**Exercise description:**
An unchanged copy of each entry below is needed; keep the pictures out of it.

(Information provided)

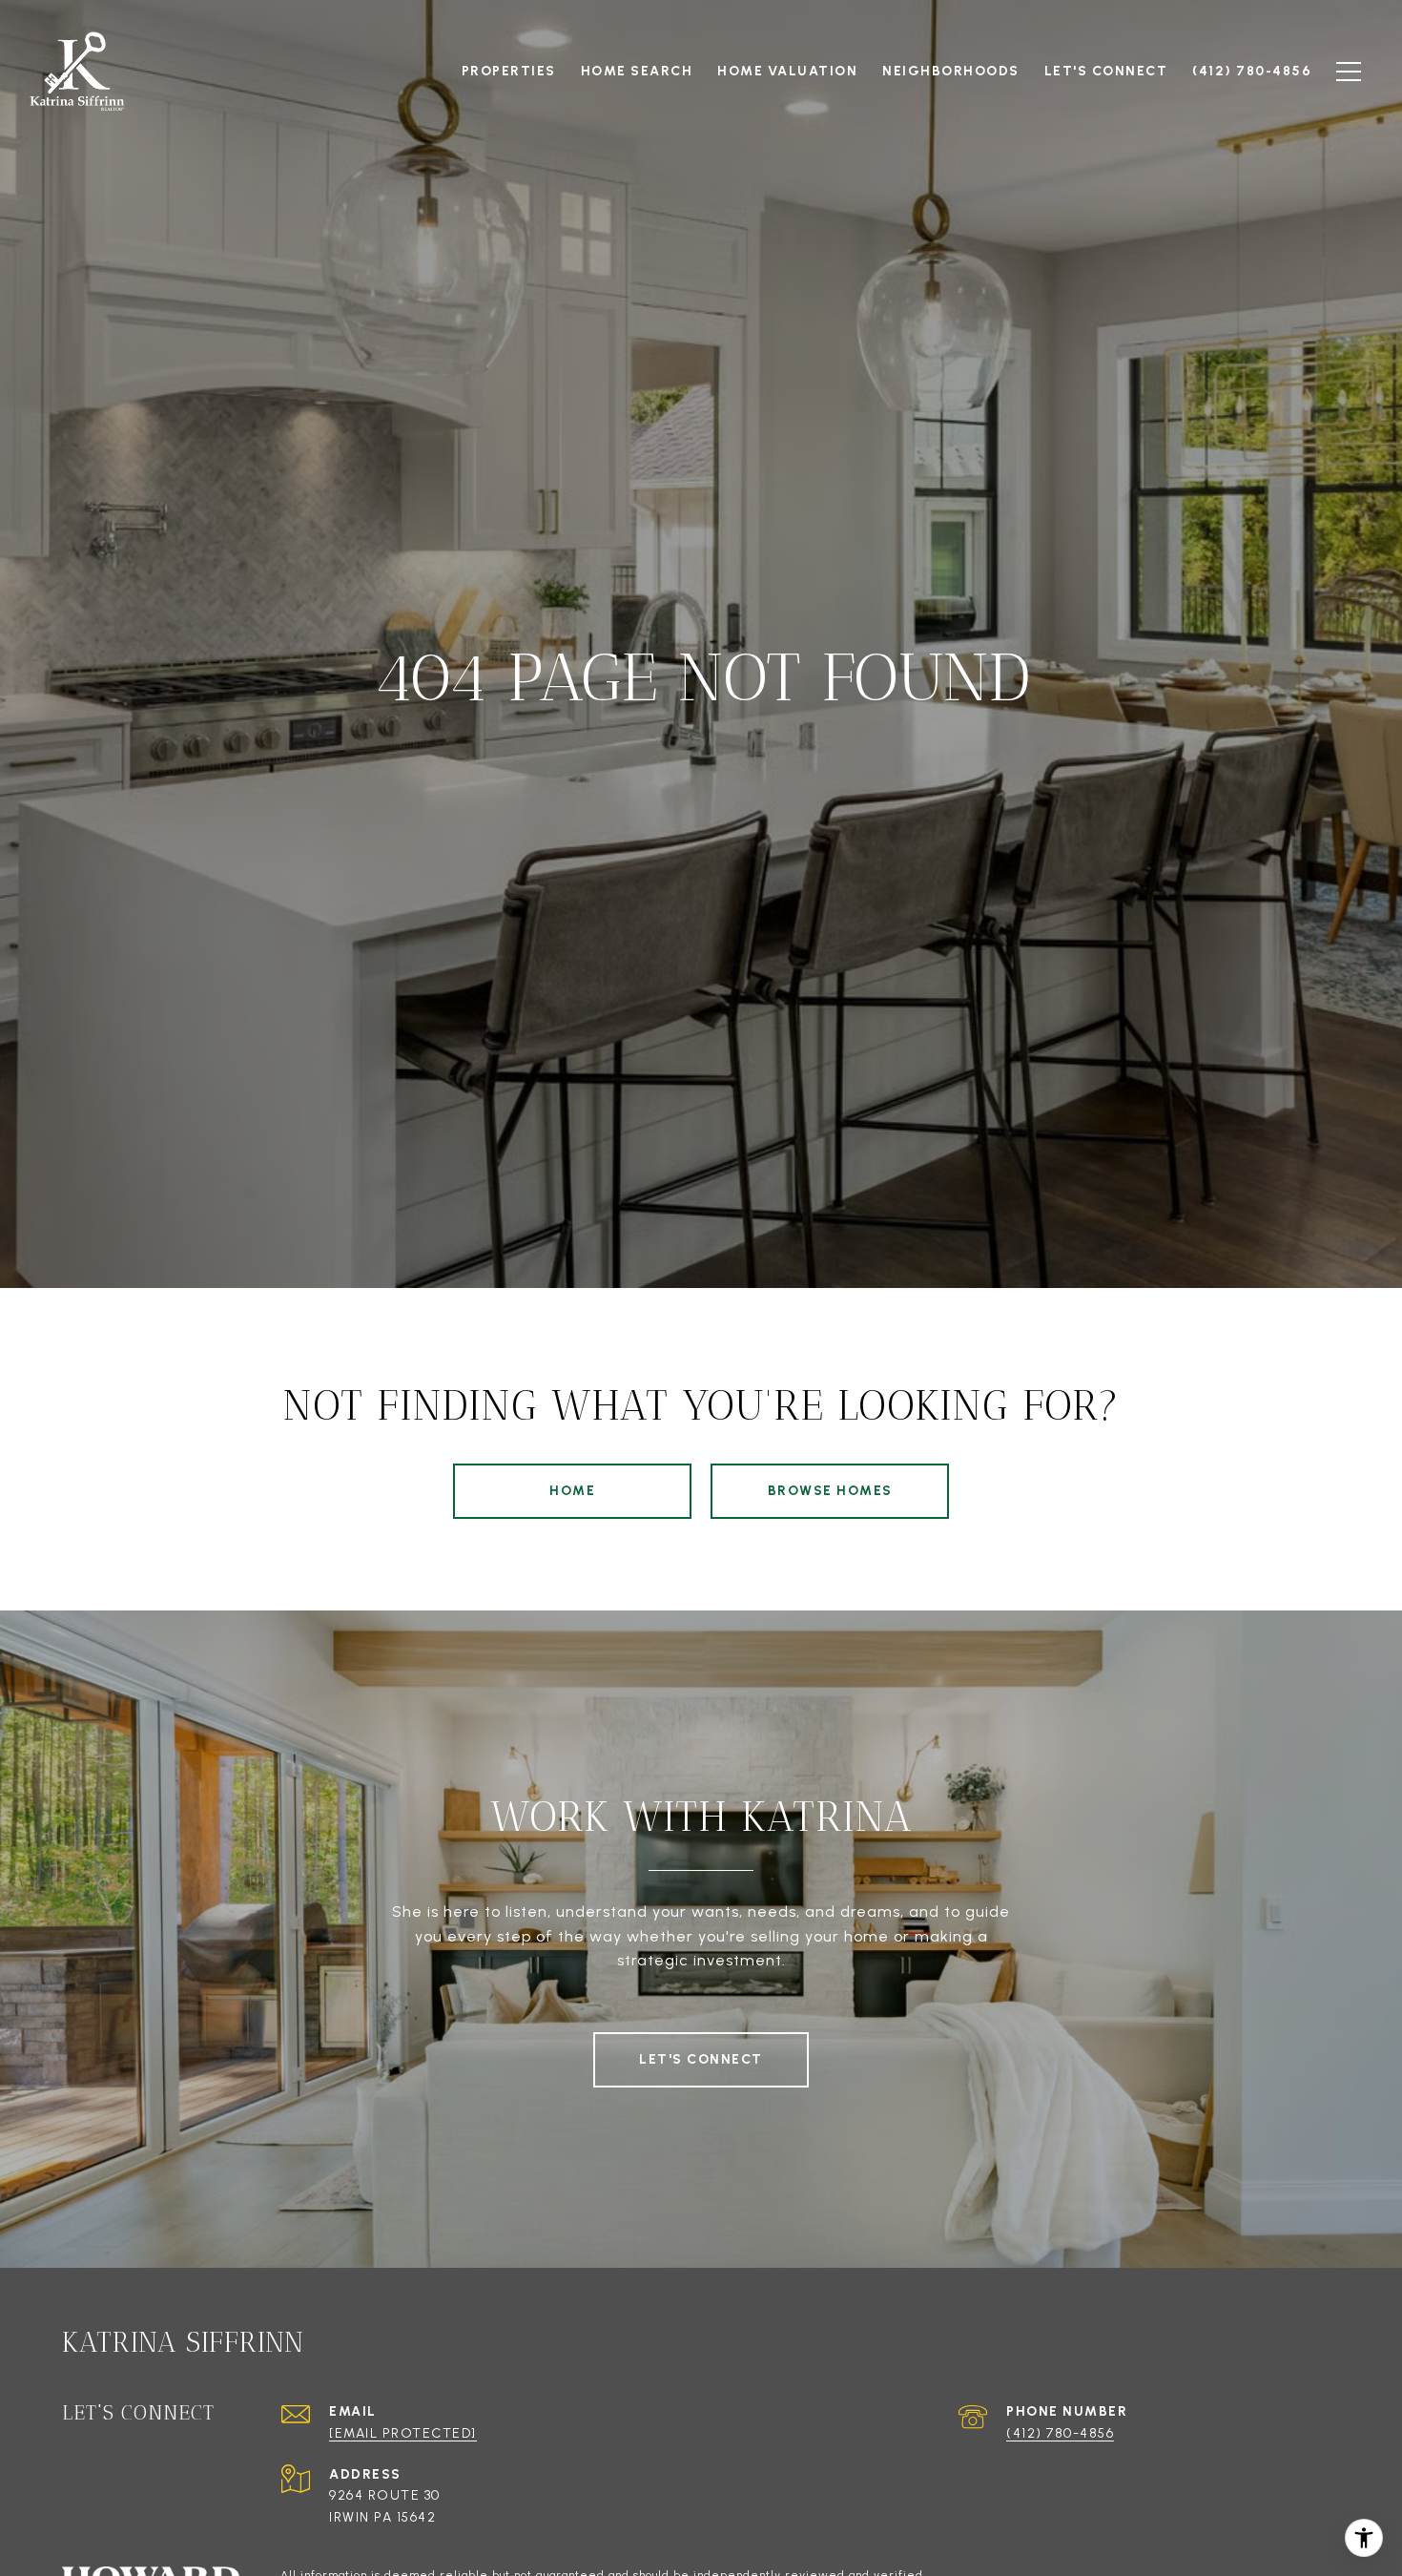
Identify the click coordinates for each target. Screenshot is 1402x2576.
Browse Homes (830, 1491)
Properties (509, 71)
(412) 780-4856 (1060, 2433)
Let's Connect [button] (701, 2059)
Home (572, 1491)
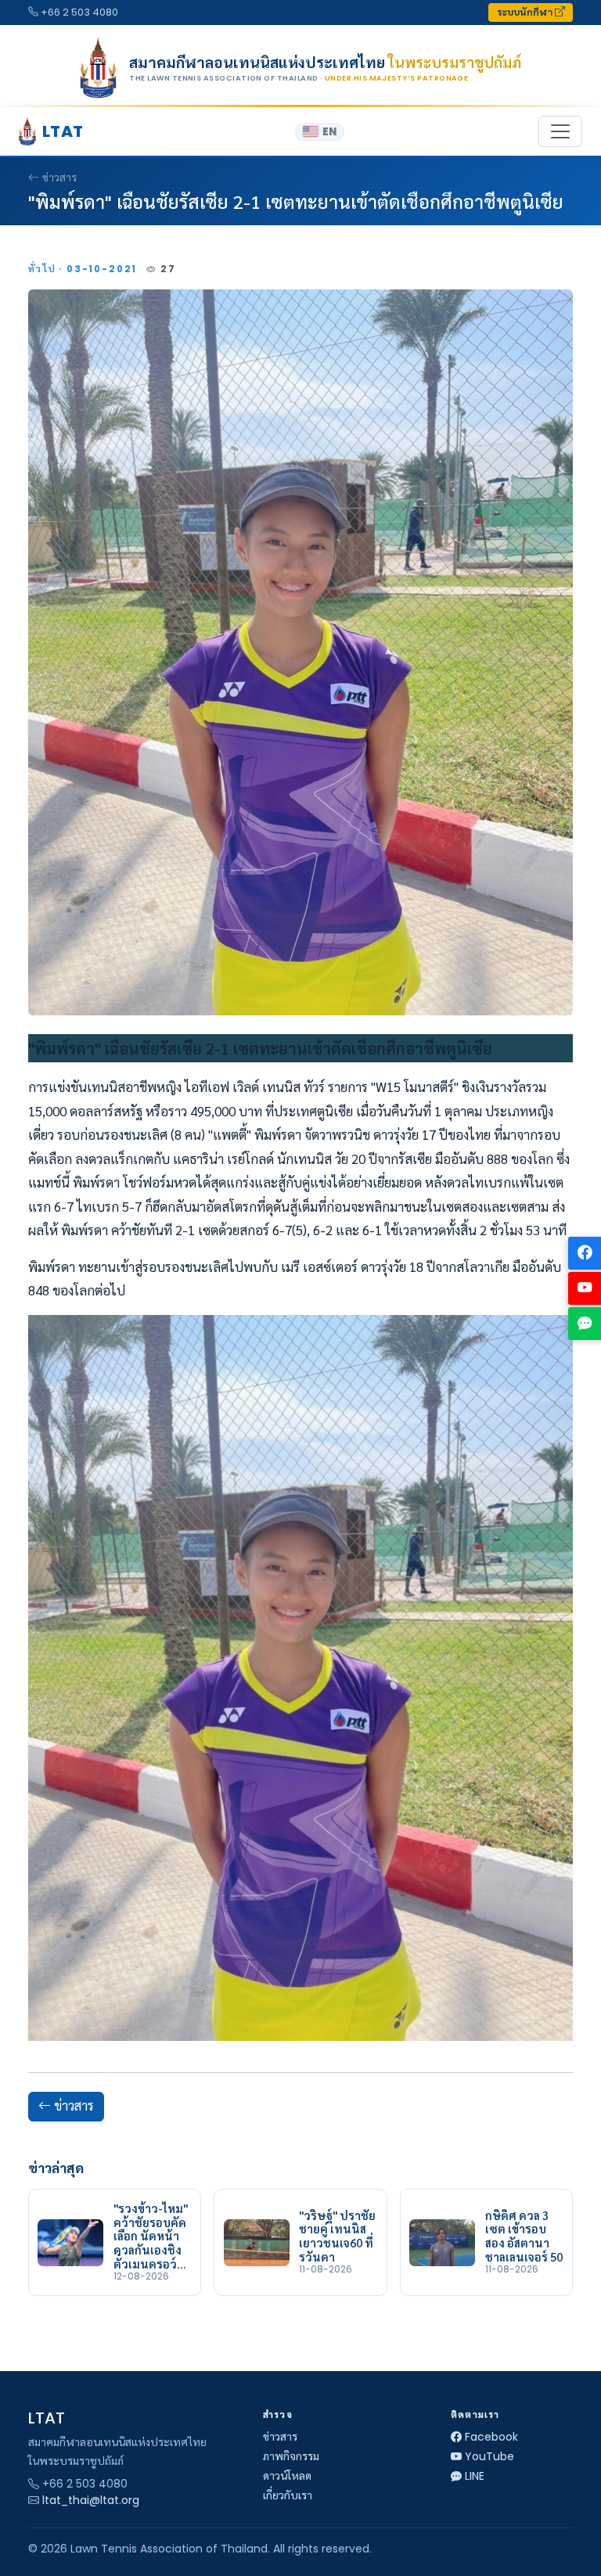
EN (329, 131)
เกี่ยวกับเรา (287, 2495)
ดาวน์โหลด (287, 2476)
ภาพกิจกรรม (291, 2456)
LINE (474, 2476)
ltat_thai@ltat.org (90, 2500)
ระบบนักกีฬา (526, 12)
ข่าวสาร (59, 177)
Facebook (491, 2437)
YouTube (489, 2456)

(End Information provided)

**Expected output:**
Identify the click coordinates for each target. Screenshot is 1402x2576.
Browse Homes (830, 1491)
Properties (509, 71)
(412) 780-4856 (1060, 2433)
Let's Connect [button] (701, 2059)
Home (572, 1491)
EN (329, 131)
เกี่ยวกับเรา (287, 2495)
ดาวน์โหลด (287, 2476)
ภาพกิจกรรม (291, 2456)
LINE (474, 2476)
ltat_thai@ltat.org (90, 2500)
ระบบนักกีฬา (526, 12)
ข่าวสาร (59, 177)
Facebook (491, 2437)
YouTube (489, 2456)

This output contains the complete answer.